New method to stop inflammation, discovered by the University of Queensland researchers, could aid in treating chronic inflammatory diseases.
Associate Professor Kate Schroder and Dr Rebecca Coll from UQ's Institute for Molecular Bioscience and Professor Avril Robertson from UQ's School of Chemistry and Molecular Biosciences led the study, which will inform the design of new drugs to stop the formation of a protein complex, called the inflammasome, which drives inflammation.
‘Patients with chronic inflammatory disorders could benefit from new drugs- inhibitors of the inflammasome protein which plays a crucial role in long term inflammation.’

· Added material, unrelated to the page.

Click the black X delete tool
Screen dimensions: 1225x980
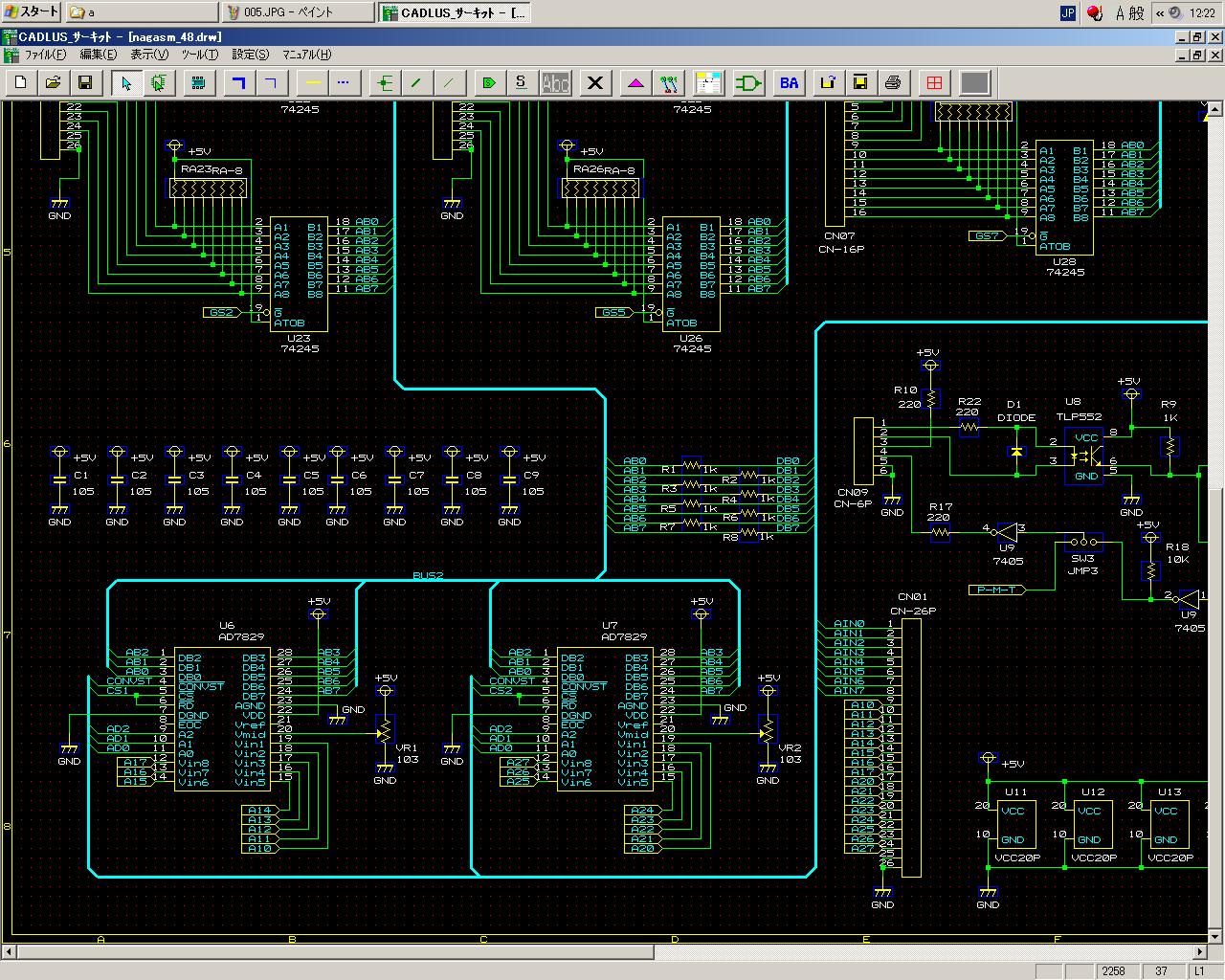[x=595, y=83]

Dr Coll, who is now a Lecturer at the Wellcome-Wolfson Institute for Experimental Medicine at Queen's University Belfast, said the inflammasome was important in protecting our bodies from infection, but is also a key driver of unhealthy inflammation.
"Inflammation helps our bodies heal following infection, but when the inflammasome is not switched off, inflammation becomes damaging.
"Uncontrolled inflammation results in chronic diseases, such as Parkinson's disease, Alzheimer's disease and respiratory diseases such as asthma," she said.
Associate Professor Schroder said the team's exciting discovery gave new insight into how to stop inflammation at the molecular level.
"We previously identified a small molecule, MCC950, that inhibits the inflammasome to block inflammation in disease but, until now, we did not understand how it worked," she said.
"We discovered that MCC950 binds directly to the inflammasome and inactivates it, turning off inflammation.
"Now that we understand how a small molecule can inhibit the inflammasome, we are very excited about the potential of inflammasome inhibitors as anti-inflammatory drugs.
Professor Robertson said "UQ start-up Inflazome Ltd, which is developing targeted therapies for inflammatory diseases, had announced its plans to commence clinical trials of their inflammasome inhibitors in 2019, and other companies are competing in this space.
"We are keen to see results of these trials and hope that our discovery can lead to the efficient design of new molecules as anti-inflammatory drugs of the future," she said.